The records -
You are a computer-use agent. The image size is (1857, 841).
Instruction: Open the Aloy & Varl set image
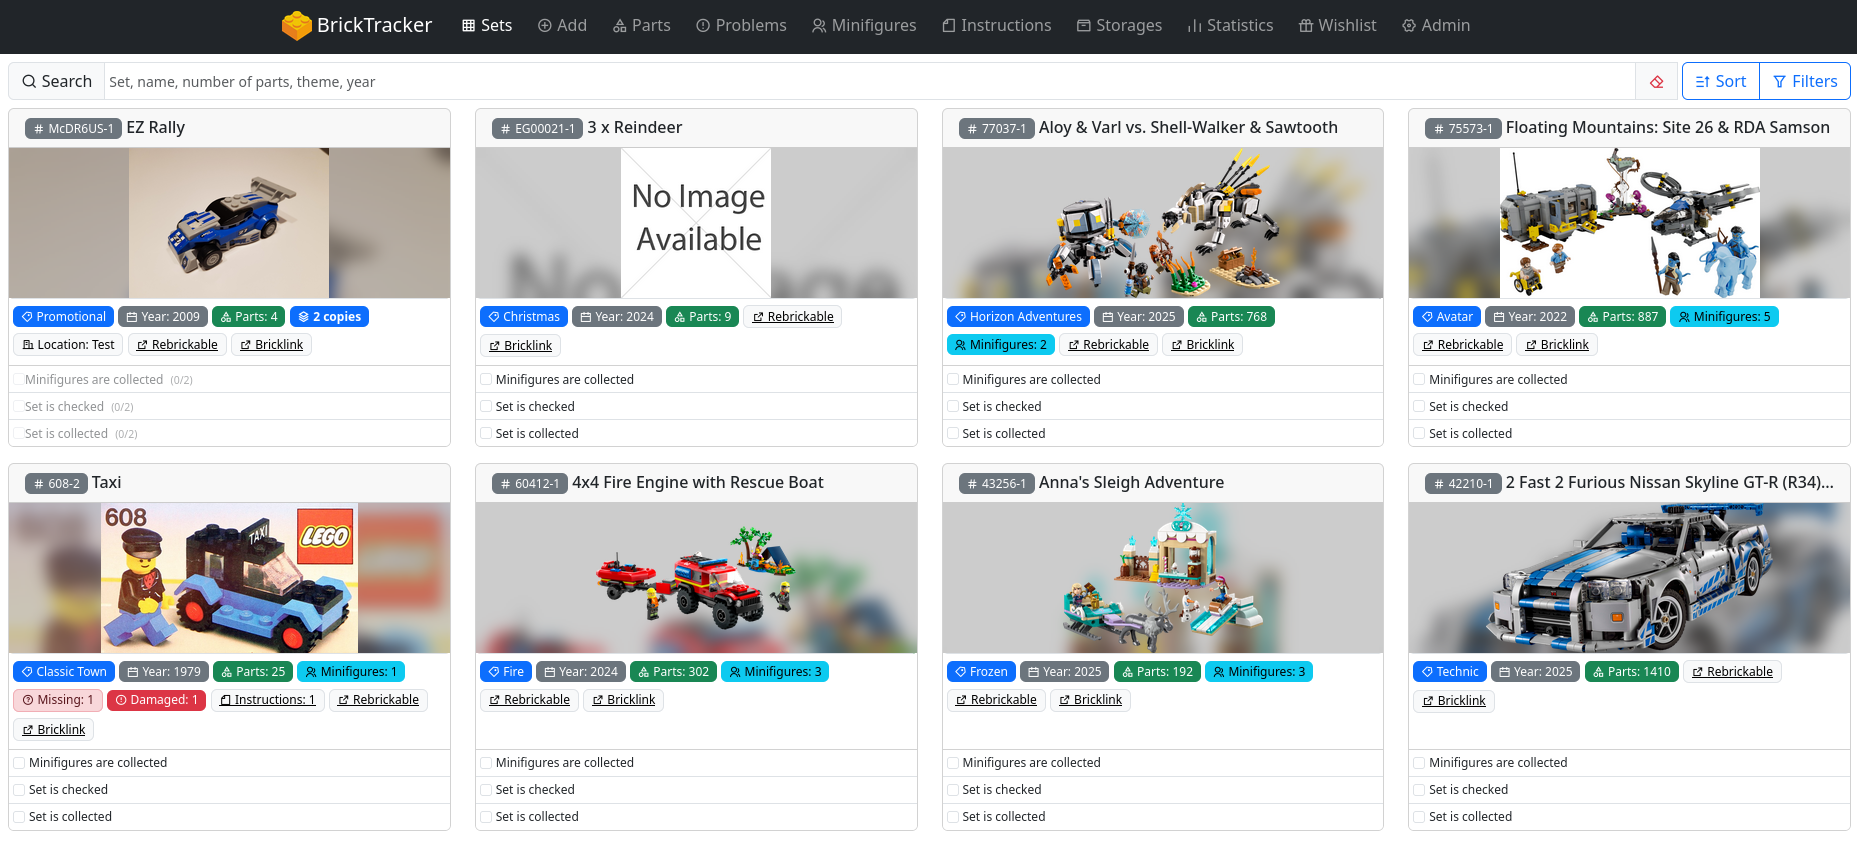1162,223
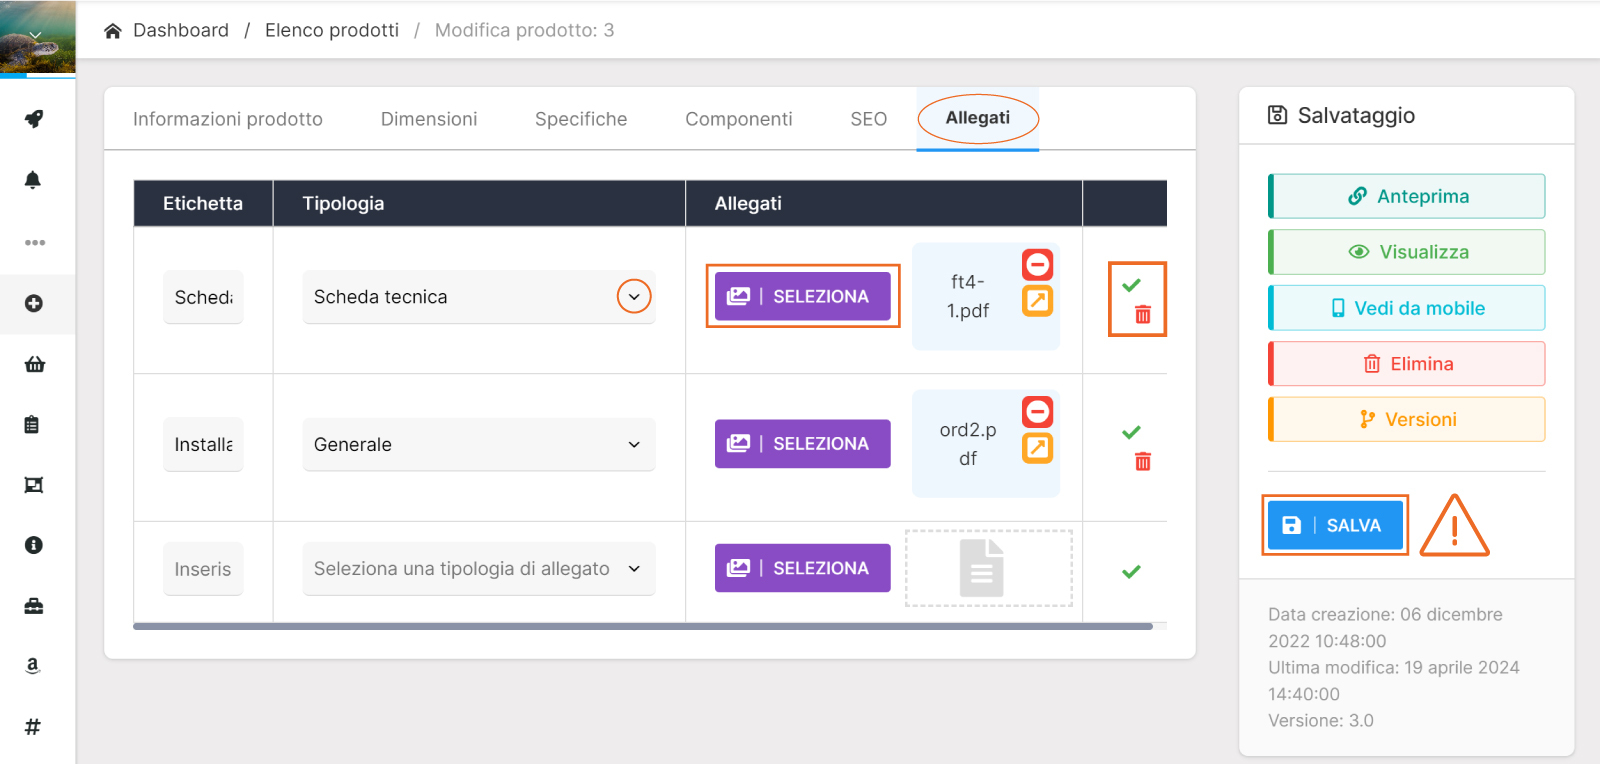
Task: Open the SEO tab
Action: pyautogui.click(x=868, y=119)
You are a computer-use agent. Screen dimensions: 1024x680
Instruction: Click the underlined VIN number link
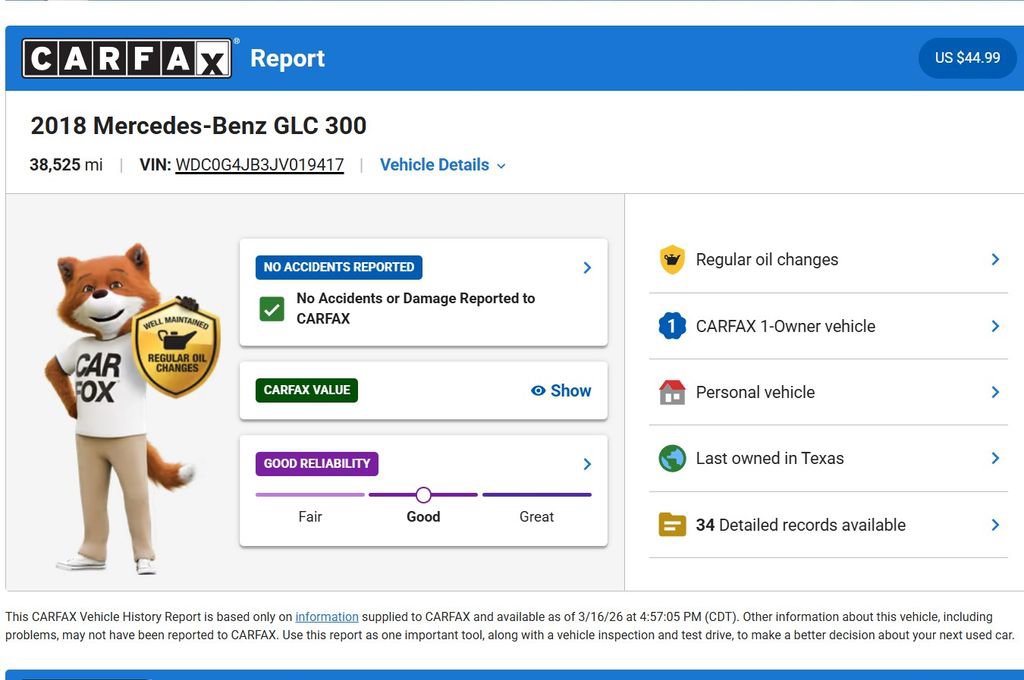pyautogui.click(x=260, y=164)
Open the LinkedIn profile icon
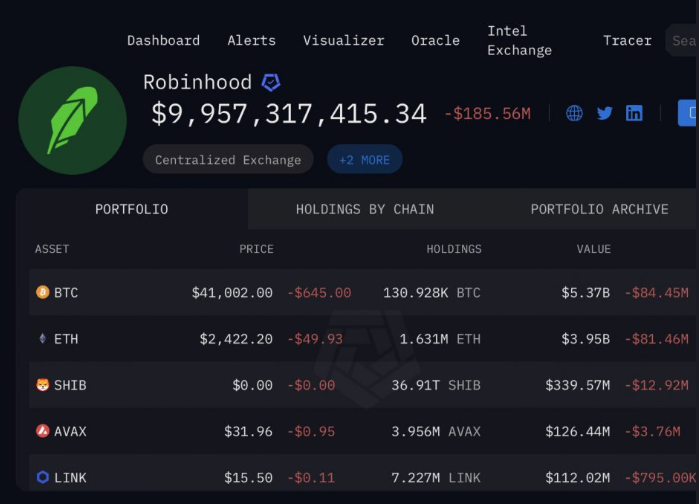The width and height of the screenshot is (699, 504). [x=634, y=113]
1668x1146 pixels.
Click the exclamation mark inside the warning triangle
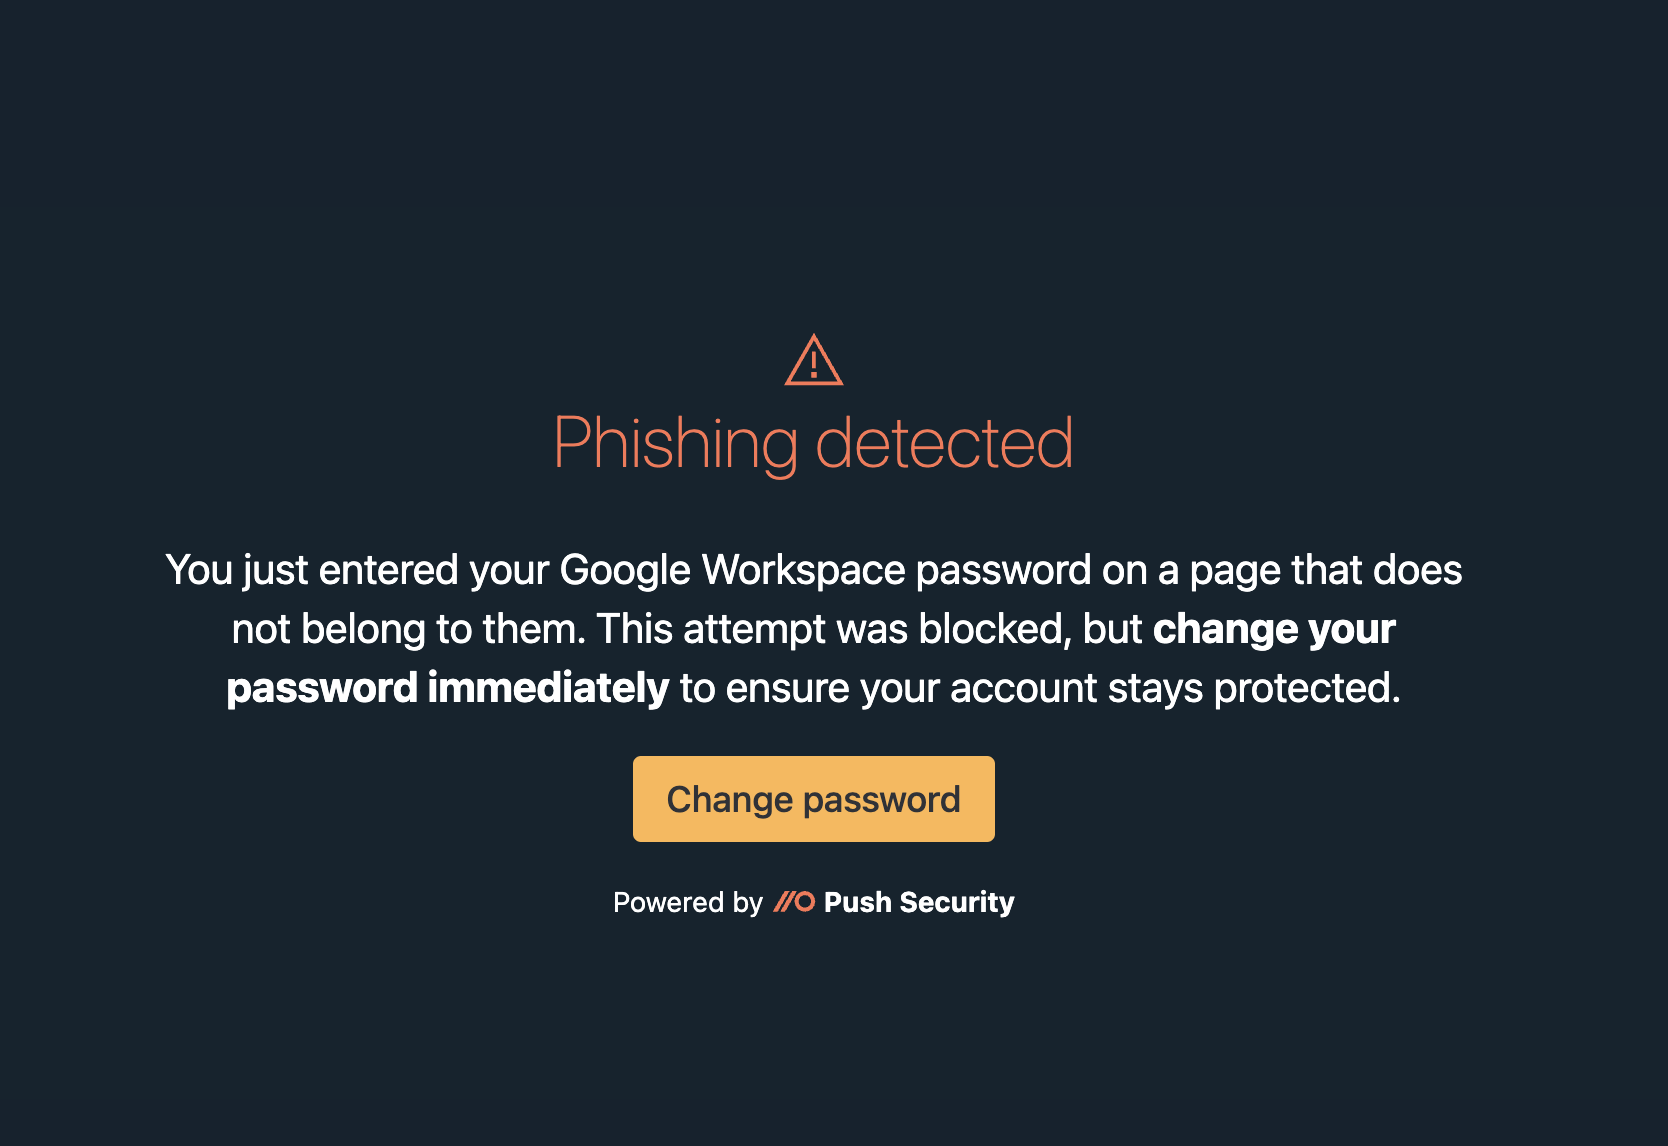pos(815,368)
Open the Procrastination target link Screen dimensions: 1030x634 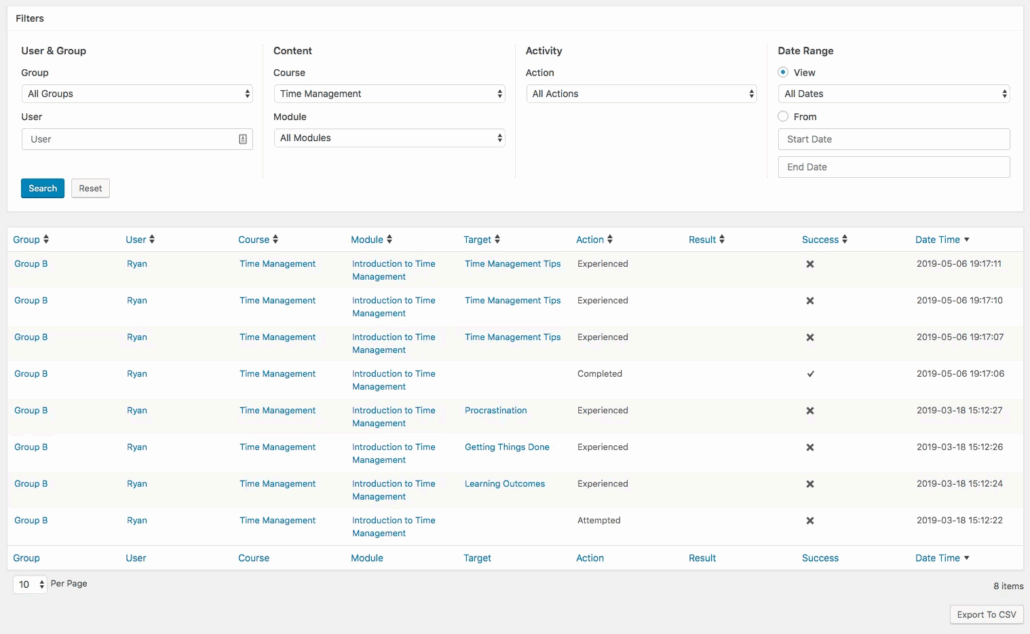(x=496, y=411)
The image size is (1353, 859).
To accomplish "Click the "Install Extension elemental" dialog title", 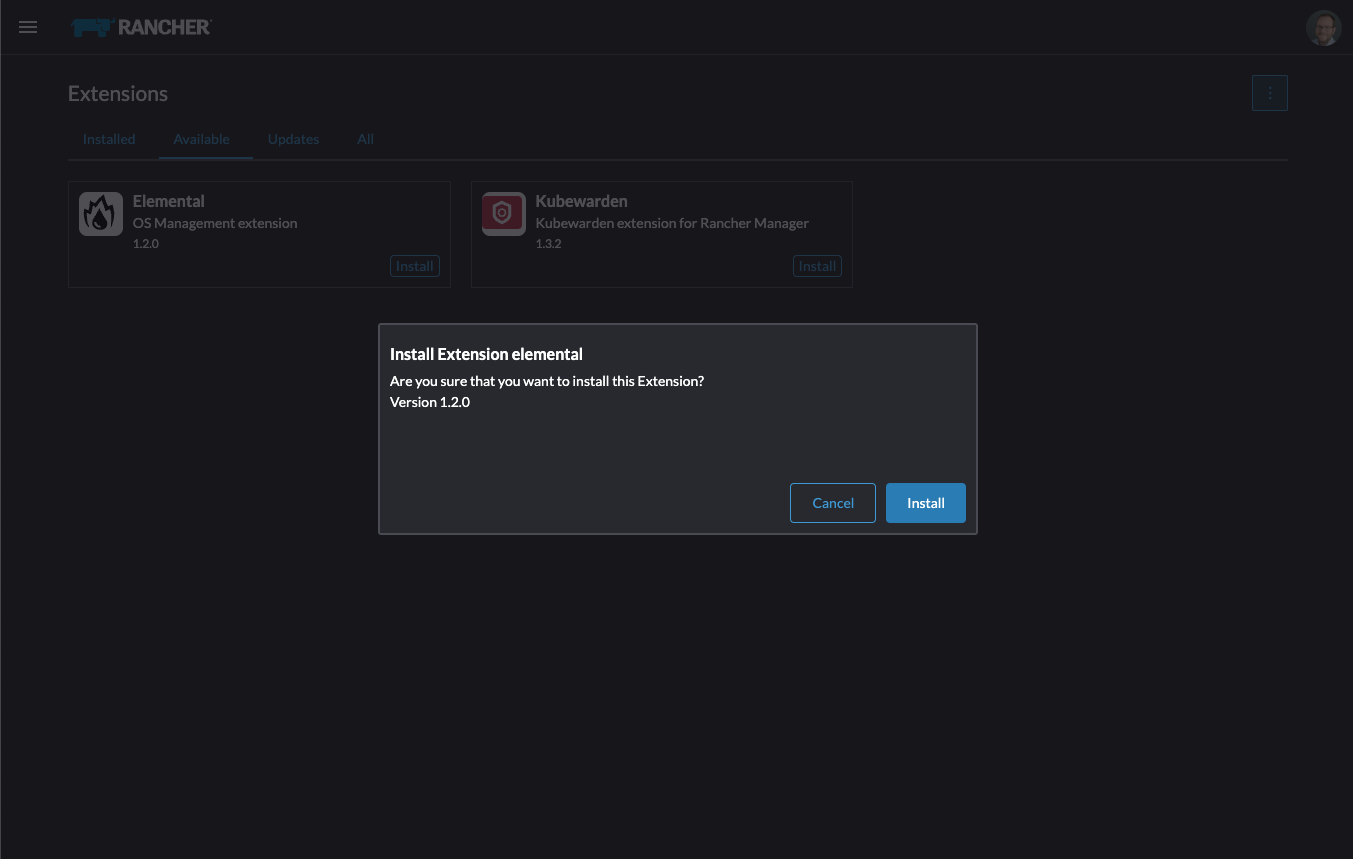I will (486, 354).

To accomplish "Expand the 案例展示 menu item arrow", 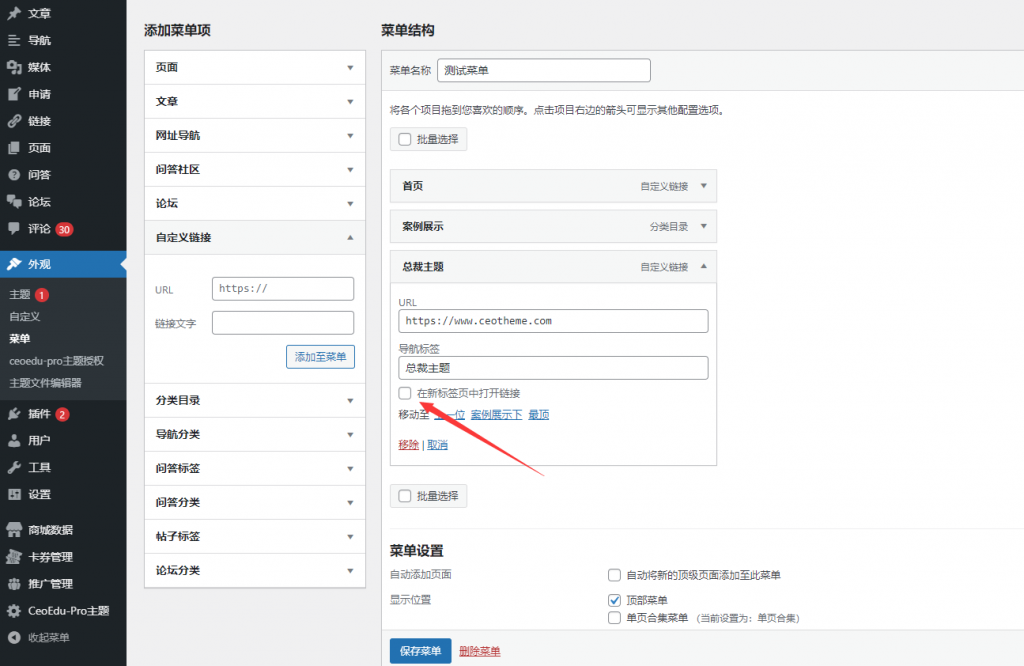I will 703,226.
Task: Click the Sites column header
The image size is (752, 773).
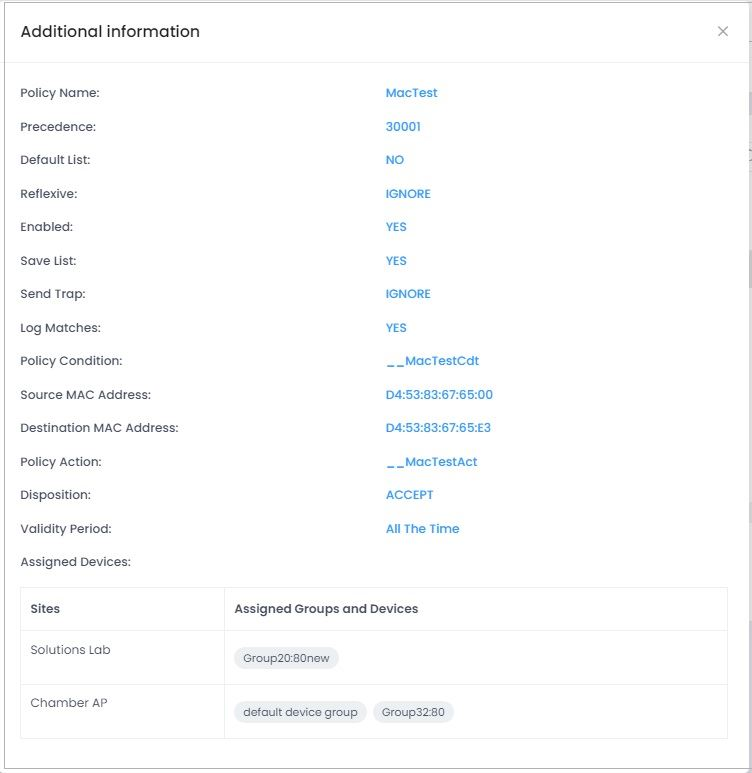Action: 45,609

What you will do -
Write out every line of the entries that holds the word "computer".

Task output -
You are a computer-use agent. The image size is (1857, 841).
You are a computer-use agent. Screen dimensions: 1024x680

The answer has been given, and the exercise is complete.